An interesting and unusual plant, the peanut plant flowers above the ground but bears fruit below the ground, according to Whitley’s Peanut Factory. Peanuts do not grow on trees, nor do they form on roots. When peanut flowers are pollinated, they begin to grow and lose their petals. The bud, or “peg,” grows downward, forming a small stem that pushes into the soil. While there are many varieties of peanuts, the most common types include the Runner, Virginia, Spanish and Valencia. Runners are usually found in peanut butters.
Peanuts thrive in warmer climates, which is why they tend to be produced in Asia, Africa, Australia, and areas of North and South America. Virginia, North Carolina, South Carolina, and Georgia are some of the major peanut-producing states in America.
Much of the popularity of peanuts can be traced to George Washington Carver. Carver was born into slavery, but he would become an artist, educator, chemist, and botanist. He was instrumental in transforming the peanut from a cast-aside item into a cash crop. He also helped develop many different uses for peanuts beyond food.
Carver found that peanuts, which contain protein, could help replenish nutrient-ravaged soils. Rather than plant cotton year after year, he convinced farmers to rotate the planting of cotton with peanuts, thus keeping the soil healthy. In turn, he developed many more ways the peanuts could be put to use, including how the protein-rich legumes could be used in cooking. Peanuts then became a popular component of animal feed. Hogs that ate a diet of peanuts and corn could produce high quality hams and bacon.

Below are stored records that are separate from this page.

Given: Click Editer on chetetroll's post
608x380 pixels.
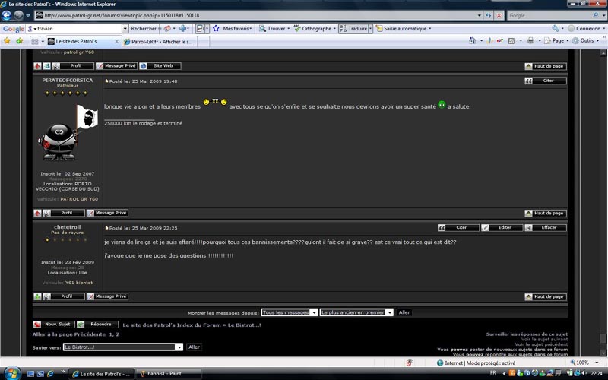Looking at the screenshot, I should pos(502,227).
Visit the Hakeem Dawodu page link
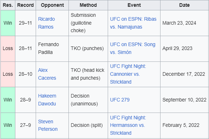Screen dimensions: 209x139 click(47, 100)
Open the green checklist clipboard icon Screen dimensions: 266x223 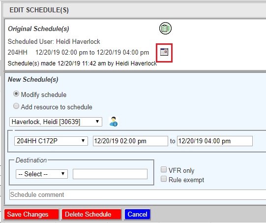tap(165, 28)
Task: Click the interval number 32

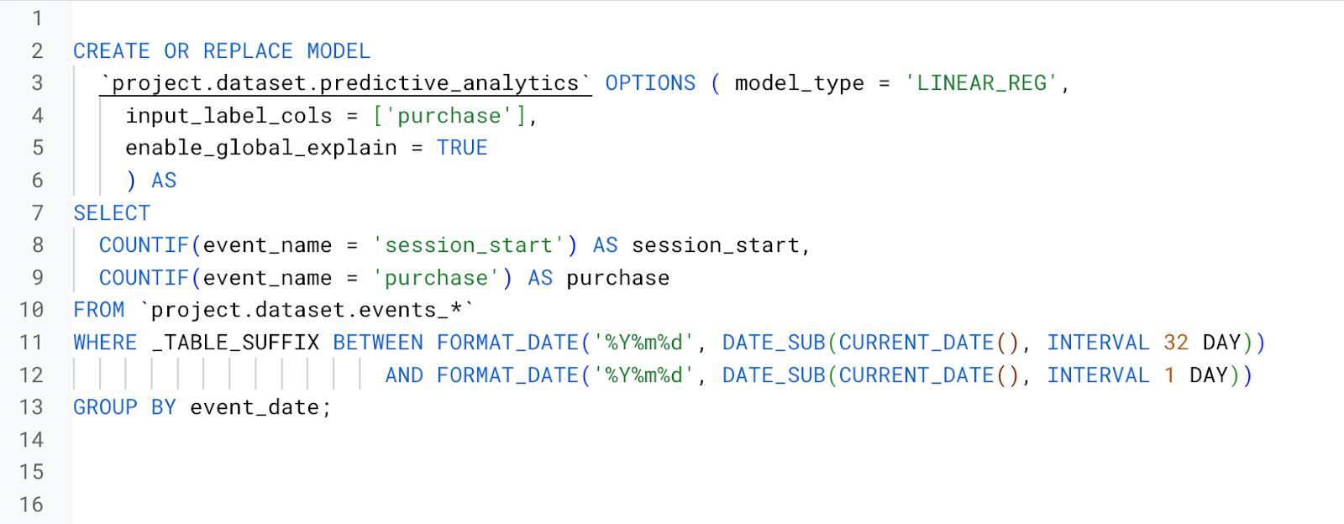Action: click(x=1176, y=343)
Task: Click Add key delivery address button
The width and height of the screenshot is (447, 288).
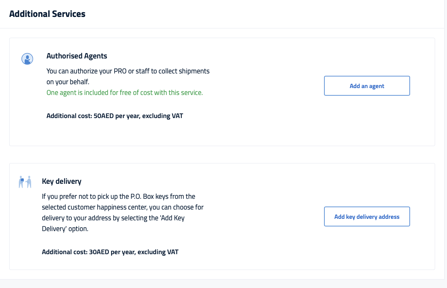Action: click(x=367, y=217)
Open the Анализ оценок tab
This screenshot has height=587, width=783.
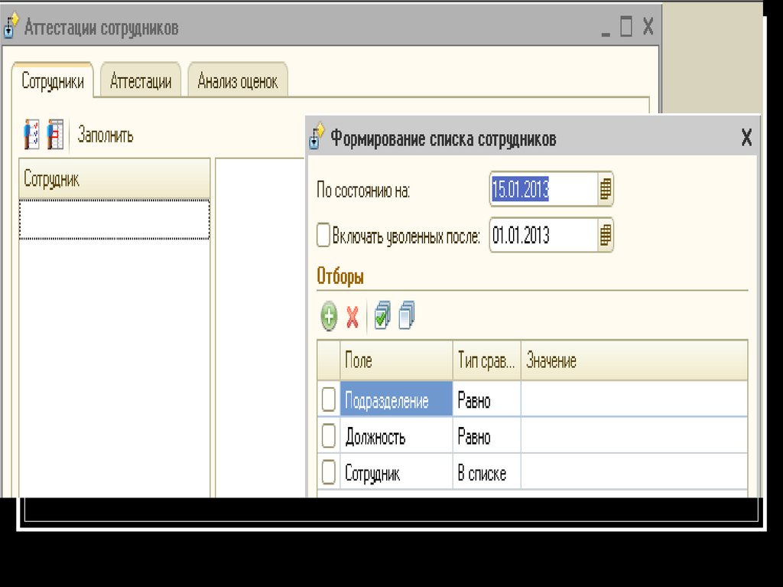[238, 81]
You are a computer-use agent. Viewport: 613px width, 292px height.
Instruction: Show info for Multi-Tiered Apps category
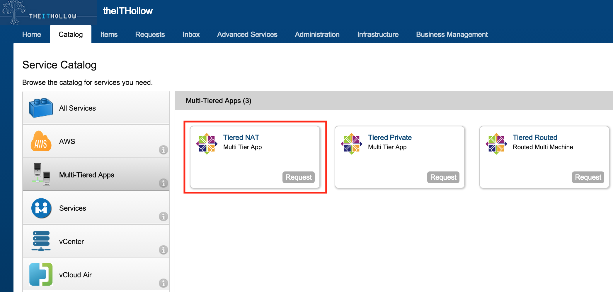click(163, 183)
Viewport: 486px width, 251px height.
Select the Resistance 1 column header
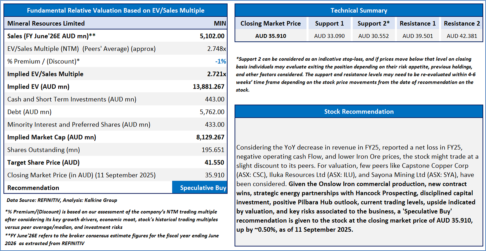point(418,23)
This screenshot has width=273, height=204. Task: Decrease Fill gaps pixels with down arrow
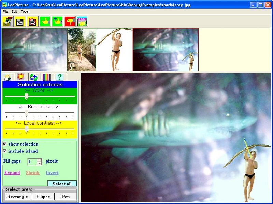click(x=39, y=164)
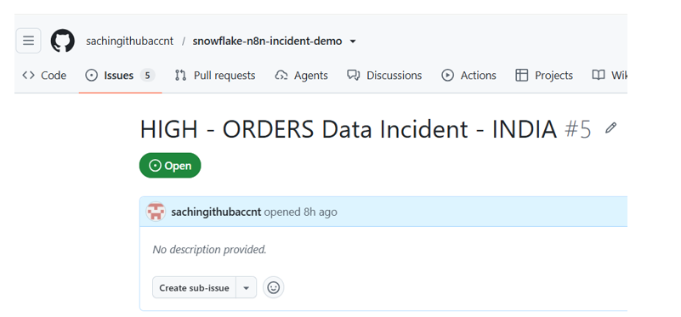
Task: Click the GitHub Octocat logo
Action: (x=63, y=41)
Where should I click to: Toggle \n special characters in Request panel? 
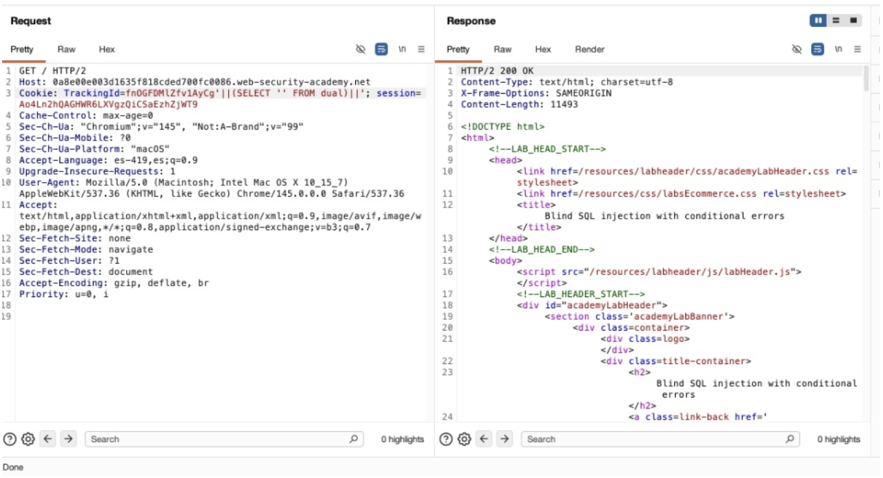tap(402, 49)
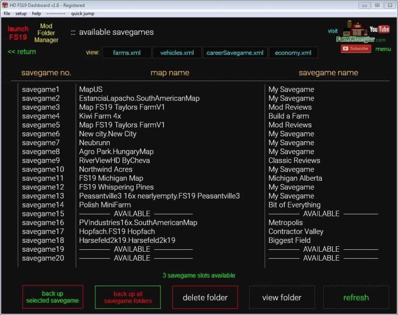Viewport: 398px width, 315px height.
Task: Click the refresh button
Action: tap(356, 297)
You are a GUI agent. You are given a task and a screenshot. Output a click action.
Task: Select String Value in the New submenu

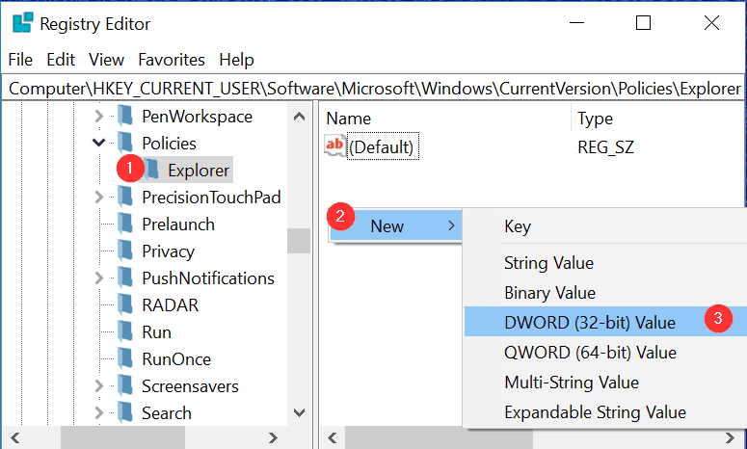click(548, 263)
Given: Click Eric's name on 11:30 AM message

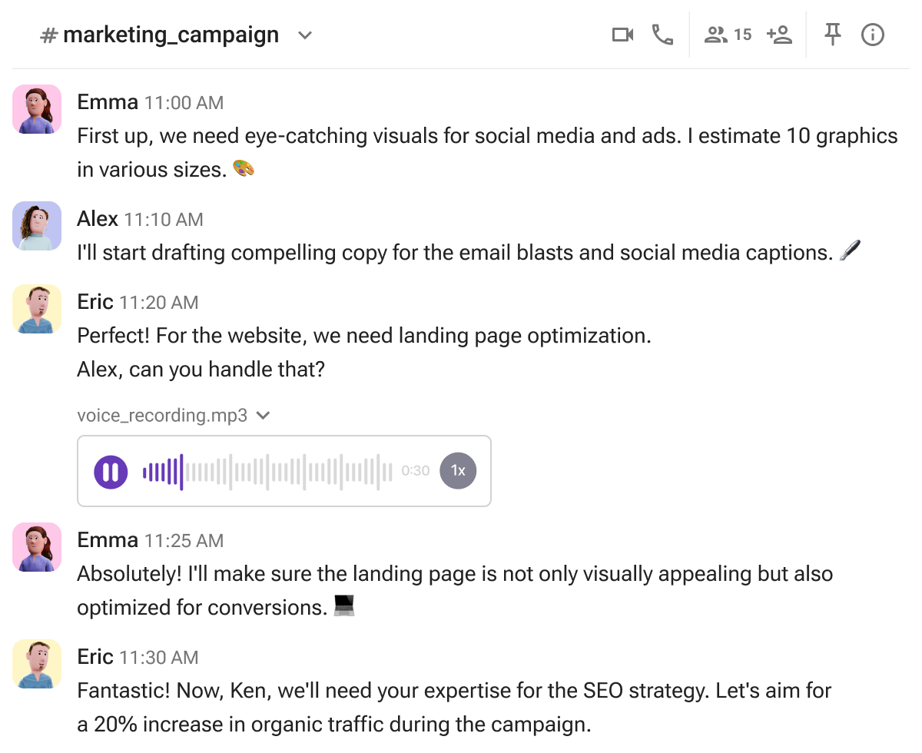Looking at the screenshot, I should (95, 657).
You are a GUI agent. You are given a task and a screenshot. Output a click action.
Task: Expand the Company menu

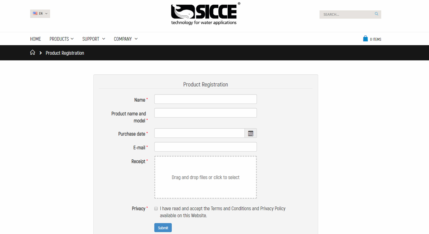[x=126, y=39]
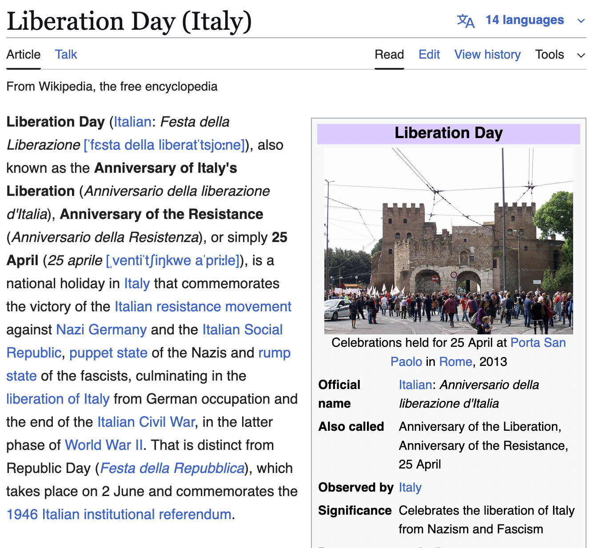The width and height of the screenshot is (590, 548).
Task: Open the Porta San Paolo celebration photo
Action: point(448,241)
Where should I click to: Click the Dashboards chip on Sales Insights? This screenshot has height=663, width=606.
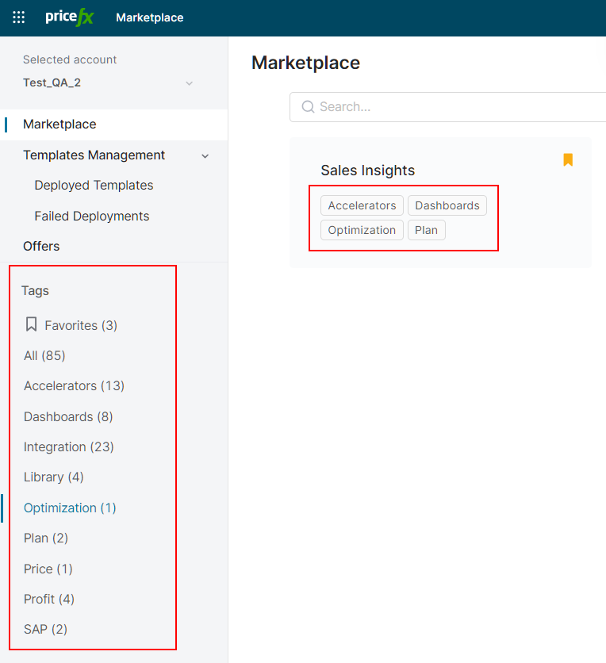(447, 205)
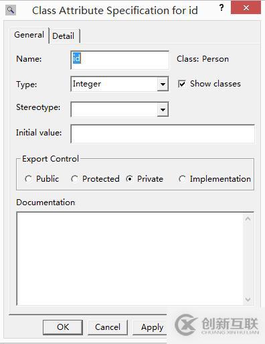Expand the Stereotype dropdown arrow
Viewport: 265px width, 344px height.
(163, 109)
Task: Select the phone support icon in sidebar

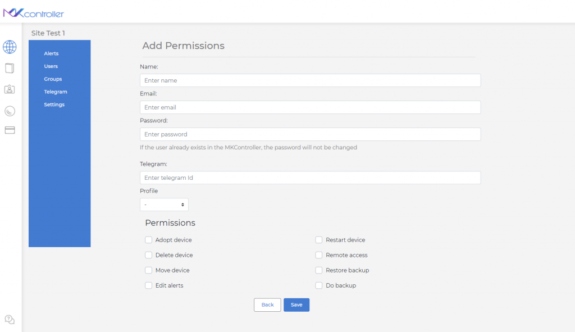Action: click(10, 110)
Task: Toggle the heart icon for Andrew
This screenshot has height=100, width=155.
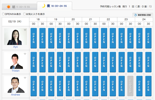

Today, peanuts are used in cooking oils and lubricants. Peanut oil also makes a decent biodiesel fuel.
Peanuts contain a fair share of monosaturated fats. Considering fat is a major component of many soaps, peanuts can be turned into soaps and other cleansers.
Carver experimented with peanuts and other plants to produce natural dyes. Peanuts may not be able to produce vivid coloring, but Carver was able to use peanut pigment to make wood stains, paints and inks.
In addition to these applications, Carver and other scientists have investigated even more ways to put peanuts to use. These include everything from glue to insecticides to face creams. All in all, the widespread consumption and use of peanuts helped propel them to become one of the most popular crop plants.
Even peanut shells are quite useful. Shells are an excellent source of crude fiber and can be used in industrial absorbent functions. Peanuts can be found in fertilizers and mulch used in gardens. Peanuts also can serve as attractive fillers in decorative vases and jars.
Versatile, tasty and relatively inexpensive, peanuts are so much more than just delicious snacks.